WHAT NEEDS TO BE DONE. Once the line containing "The image size is (1300, 432)." is reached in the listing below, reproduce it and all later lines through the final one exactly, but omit any pictures.

SOURCE INFORMATION.
□ □ □

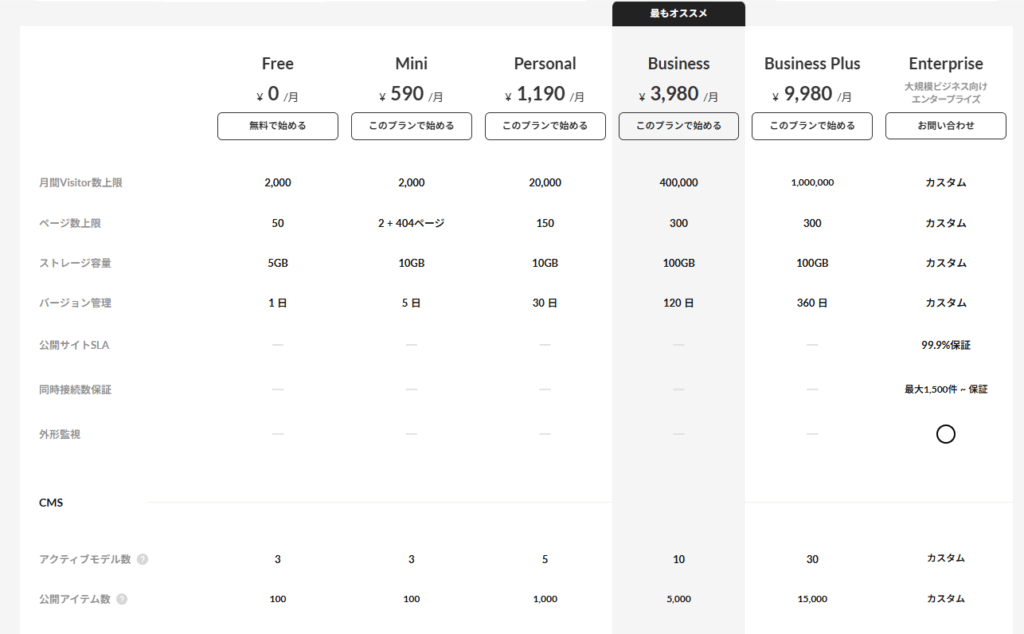Select the Enterprise plan title
Screen dimensions: 1024x634
(x=945, y=64)
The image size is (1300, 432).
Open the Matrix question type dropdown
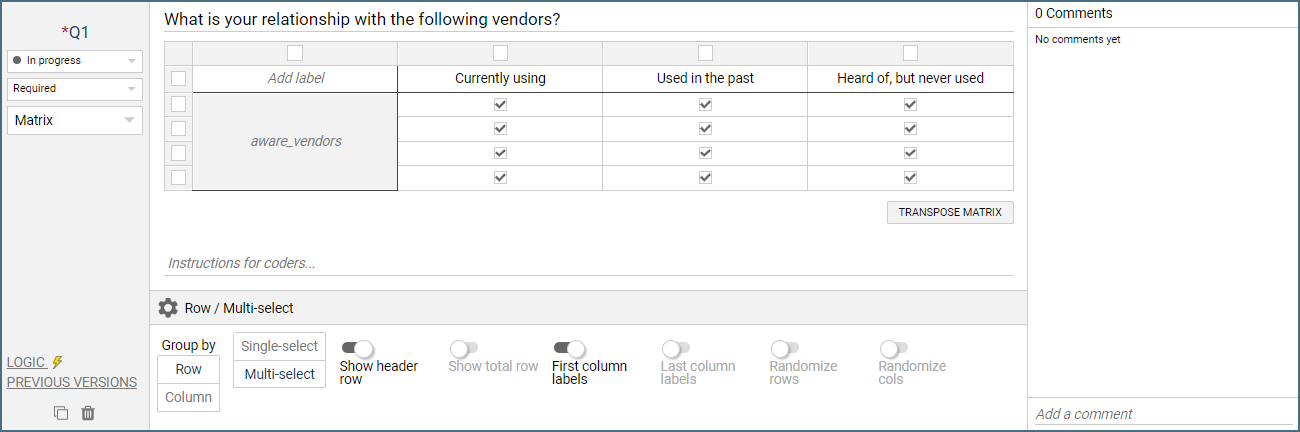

□ □ □

SOLUTION FOR THIS PROBLEM.
The image size is (1300, 432).
Open the Matrix question type dropdown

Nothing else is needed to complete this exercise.